The fund market also has felt the effect of the decline. TrimTabs research shows investors running for the exits. U.S. equity mutual funds and ETFs shed a combined $30.9 billion in the first weeks of January, with outflows at their highest in any month since April. Strangely, Santschi noted, global equity mutual funds posted estimated inflows of $1.2 billion in the same period while global equity ETFs redeemed just $3.3 billion, even though these mutual funds were down 9.1% and the ETFs were down 9.9%.
“I think people are waiting for central bankers to ride to the rescue. Europe has a lot of problems, arguably worse than in the U.S., but U.S. investors have favored European stocks in recent years. They seem reluctant to let go of them,” Santschi said.
Heidi Richardson, head of U.S. investment strategy for iShares, apparently shares a view in line with U.S. investors. On Jan. 26, she advised investors preparing their portfolios for volatility to take advantage of buying opportunities in Europe, which remains in a monetary easing cycle that should help regional credit growth and stocks, as well as Japan, where stocks should benefit from sustained monetary policy easing in 2016.
As for robo-advisors, their brief history during a bull run has meant little experience with bearish sentiment. But much like traditional advisors, they are urging their online investors to stay the course with their relatively fixed allocations based on age, risk tolerance and financial goals.
For example, robo-advisor Betterment, in its January 2016 newsletter, reminded investors that market drops are an expected, unavoidable part of investing.
“Remember why you’re investing,” wrote Dan Egan, Betterment’s director of behavioral finance and investing, in “What to Do After a Market Drop.” “If you’re saving for a long-term goal, such as a retirement, your allocation already factors in a short-term market drop.”
Egan went on to say that during the last big market drop, on Aug. 24, 2015, the “vast majority” of Betterment customers followed the robo-advisor’s advice to “stay calm and stay the course,” and did not check their accounts too frequently. Eighty-three percent didn’t log in over the weekend following the drop, and the login rate was about the same as the previous four weekends when the markets hadn’t dropped, Egan wrote.
Indeed, market volatility can be depended upon, according to Brent Burns, president and founding partner of Asset Dedication, San Francisco, whose independent RIA clients outsource their asset allocations to the firm. Asset Dedication balances the risks of volatility and longevity through a goals- and time-based approach using individual bonds to match a retiree’s income stream.
Taking an historic view, Burns said that dating back to 1926, the S&P 500 and its predecessor index have averaged an annual return of 10.1%. Over the decades, he noted, the index heads downward about 25% of the time. When Burns sees a market like we’re in now, it doesn’t change his resolve or how he makes decisions about building a portfolio or allocating assets.
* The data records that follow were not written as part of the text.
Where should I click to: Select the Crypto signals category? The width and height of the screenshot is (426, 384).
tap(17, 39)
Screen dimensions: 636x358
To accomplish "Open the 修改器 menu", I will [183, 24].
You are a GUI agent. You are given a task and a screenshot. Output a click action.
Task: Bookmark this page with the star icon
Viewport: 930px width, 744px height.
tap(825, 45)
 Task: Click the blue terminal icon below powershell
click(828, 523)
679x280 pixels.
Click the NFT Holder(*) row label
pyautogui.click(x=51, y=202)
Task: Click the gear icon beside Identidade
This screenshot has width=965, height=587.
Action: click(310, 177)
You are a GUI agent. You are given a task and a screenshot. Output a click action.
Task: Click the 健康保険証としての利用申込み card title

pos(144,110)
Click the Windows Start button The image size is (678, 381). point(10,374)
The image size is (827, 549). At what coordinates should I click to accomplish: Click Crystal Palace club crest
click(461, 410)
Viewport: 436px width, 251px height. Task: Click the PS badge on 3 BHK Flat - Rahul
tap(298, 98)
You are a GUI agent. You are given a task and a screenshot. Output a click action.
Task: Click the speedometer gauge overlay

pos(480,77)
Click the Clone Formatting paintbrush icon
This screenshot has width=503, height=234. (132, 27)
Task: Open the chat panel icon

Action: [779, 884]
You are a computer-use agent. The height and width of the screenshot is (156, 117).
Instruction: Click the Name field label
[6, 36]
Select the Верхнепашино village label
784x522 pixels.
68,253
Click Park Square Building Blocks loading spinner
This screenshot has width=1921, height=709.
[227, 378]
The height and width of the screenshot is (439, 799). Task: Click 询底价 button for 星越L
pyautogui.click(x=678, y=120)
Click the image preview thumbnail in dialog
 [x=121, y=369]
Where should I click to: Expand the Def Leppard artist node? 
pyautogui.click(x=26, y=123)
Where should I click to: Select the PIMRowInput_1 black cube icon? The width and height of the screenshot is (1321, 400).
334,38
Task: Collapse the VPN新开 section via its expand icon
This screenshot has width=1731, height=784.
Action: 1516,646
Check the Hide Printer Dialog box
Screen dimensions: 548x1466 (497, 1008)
“Markets are volatile and they will continue to be volatile in 2016, at least what we’re seeing so far,” Burns said. “To get to the 10.1%, you have to take on this volatility. It’s certainly sexier for market timers and stock pickers to talk about switching stocks when the market is overvalued or undervalued. Unfortunately, market evidence shows you can’t do it consistently. I look at stock investments as at least a 10-year horizon, if not 20 or 30 years. In that case, the bear markets of 2002 and 2008 don’t matter. They just become blips in the background.”